Aim for an exact copy of the listing, without any images.

━━━━━━━━━━━━━━━━

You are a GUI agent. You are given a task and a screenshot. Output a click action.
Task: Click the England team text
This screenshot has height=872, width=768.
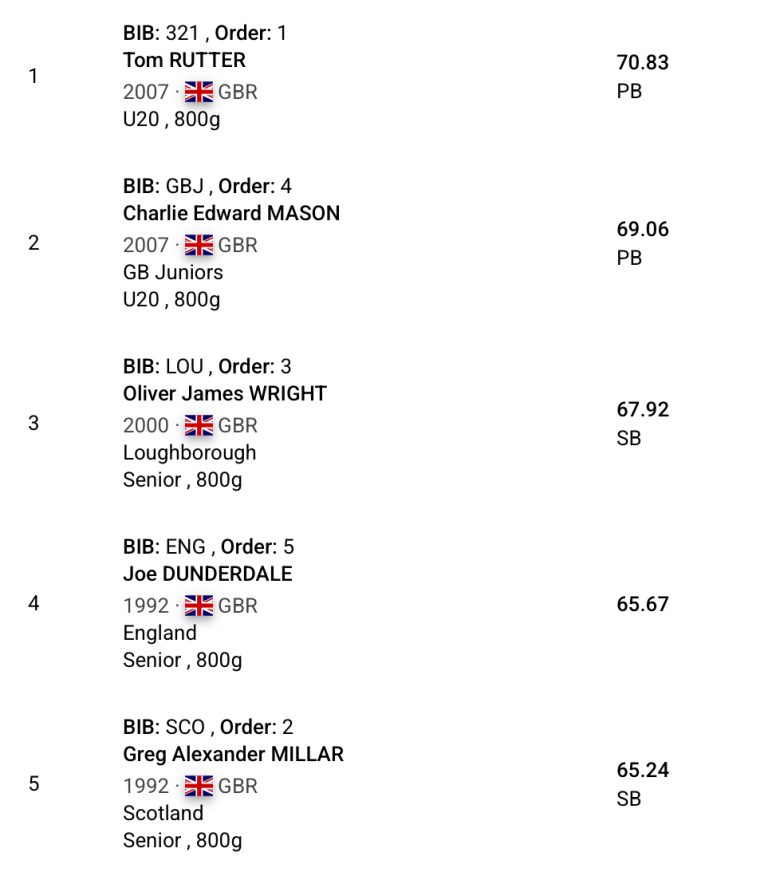click(x=160, y=633)
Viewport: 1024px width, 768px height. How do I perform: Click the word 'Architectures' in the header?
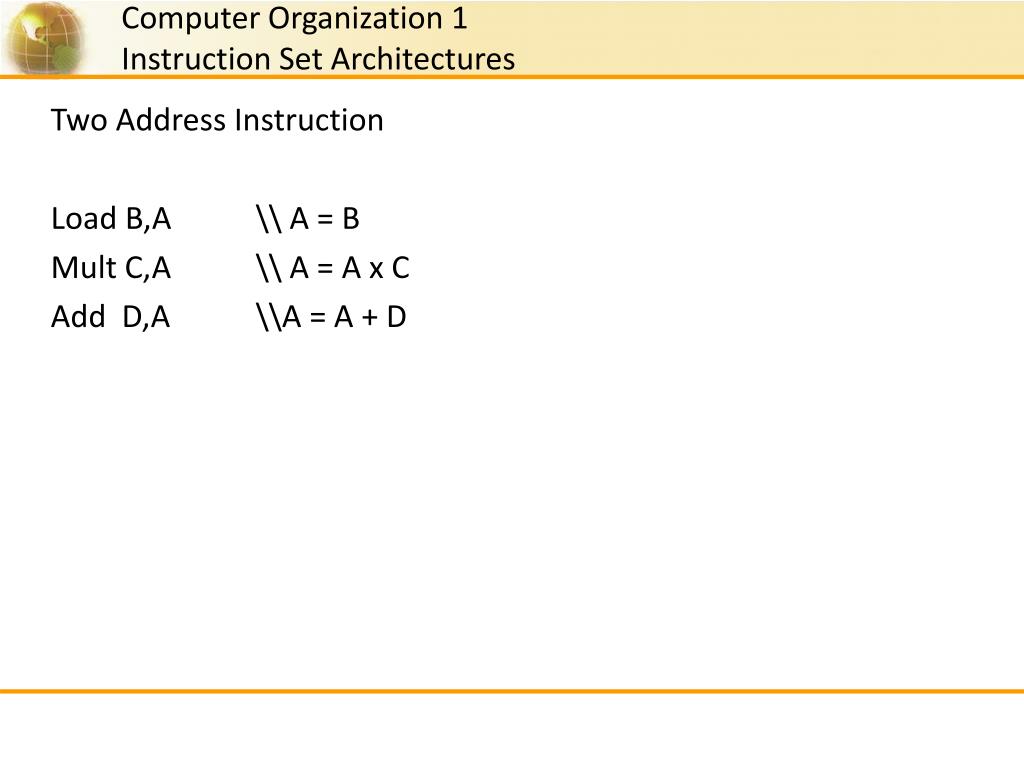(x=423, y=59)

━━━━━━━━━━━━━━━━

* **Written solution**
You are a GUI agent. You are given a task and a screenshot. Output a click action.
Task: Click the England team text
This screenshot has height=872, width=768.
click(x=160, y=633)
Viewport: 1024px width, 768px height. How do I perform: Click the word 'Architectures' in the header?
(x=423, y=59)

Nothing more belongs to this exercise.